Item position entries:
--------

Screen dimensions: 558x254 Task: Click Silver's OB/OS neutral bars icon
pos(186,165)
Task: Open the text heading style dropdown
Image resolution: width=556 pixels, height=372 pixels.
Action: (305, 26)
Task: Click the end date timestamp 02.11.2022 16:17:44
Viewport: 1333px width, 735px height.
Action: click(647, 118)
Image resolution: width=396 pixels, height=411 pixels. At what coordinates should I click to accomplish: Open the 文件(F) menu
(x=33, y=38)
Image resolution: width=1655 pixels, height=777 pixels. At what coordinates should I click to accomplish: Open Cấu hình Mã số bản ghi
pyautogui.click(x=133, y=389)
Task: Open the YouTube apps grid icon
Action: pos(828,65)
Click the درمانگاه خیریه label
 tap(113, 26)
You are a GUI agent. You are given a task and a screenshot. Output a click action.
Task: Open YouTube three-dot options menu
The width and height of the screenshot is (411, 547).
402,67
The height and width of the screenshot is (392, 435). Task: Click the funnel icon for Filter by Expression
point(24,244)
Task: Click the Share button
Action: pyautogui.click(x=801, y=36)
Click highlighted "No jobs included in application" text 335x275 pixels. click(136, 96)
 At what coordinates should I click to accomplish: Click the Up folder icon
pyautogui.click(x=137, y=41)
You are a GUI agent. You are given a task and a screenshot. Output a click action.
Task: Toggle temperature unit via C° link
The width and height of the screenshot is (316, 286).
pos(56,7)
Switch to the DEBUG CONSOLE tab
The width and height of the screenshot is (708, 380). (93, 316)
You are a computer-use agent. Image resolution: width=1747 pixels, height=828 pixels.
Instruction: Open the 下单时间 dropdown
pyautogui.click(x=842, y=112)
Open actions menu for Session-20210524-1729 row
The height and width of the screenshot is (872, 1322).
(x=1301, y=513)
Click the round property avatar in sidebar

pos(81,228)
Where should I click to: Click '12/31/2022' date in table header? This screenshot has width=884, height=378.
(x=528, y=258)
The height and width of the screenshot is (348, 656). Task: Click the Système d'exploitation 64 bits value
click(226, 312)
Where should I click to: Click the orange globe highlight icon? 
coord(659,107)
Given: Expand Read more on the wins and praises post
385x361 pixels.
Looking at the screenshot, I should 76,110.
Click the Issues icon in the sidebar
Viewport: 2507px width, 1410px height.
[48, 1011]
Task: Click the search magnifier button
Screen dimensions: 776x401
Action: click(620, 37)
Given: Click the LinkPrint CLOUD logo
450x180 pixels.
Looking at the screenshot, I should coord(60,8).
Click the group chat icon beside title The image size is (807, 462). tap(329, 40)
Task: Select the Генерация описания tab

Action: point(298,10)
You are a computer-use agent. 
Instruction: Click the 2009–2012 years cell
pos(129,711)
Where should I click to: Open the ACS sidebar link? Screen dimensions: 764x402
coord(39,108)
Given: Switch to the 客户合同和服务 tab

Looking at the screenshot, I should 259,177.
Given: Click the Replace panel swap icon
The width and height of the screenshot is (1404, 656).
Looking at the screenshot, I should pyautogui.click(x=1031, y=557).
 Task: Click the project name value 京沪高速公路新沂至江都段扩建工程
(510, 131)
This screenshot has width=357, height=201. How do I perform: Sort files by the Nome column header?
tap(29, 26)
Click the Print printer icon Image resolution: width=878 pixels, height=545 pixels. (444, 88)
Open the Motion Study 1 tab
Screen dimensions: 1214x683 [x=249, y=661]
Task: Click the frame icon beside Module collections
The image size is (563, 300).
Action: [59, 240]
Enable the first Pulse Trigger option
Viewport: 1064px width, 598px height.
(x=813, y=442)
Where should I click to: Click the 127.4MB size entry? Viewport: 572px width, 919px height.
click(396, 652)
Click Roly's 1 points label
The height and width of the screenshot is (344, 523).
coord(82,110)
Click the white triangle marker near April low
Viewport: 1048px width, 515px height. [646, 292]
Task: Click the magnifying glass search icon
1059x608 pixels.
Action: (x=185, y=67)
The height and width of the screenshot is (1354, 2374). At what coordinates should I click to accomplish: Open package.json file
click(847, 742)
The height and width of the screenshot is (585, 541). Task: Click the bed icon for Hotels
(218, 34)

--------

• Problem to work on
Return the lines above exactly as they appear, from the line with "Task: Click the frame" to the line with "(x=813, y=442)", including both of those lines.

• Output of the task
Task: Click the frame icon beside Module collections
The image size is (563, 300).
Action: [59, 240]
Enable the first Pulse Trigger option
Viewport: 1064px width, 598px height.
(x=813, y=442)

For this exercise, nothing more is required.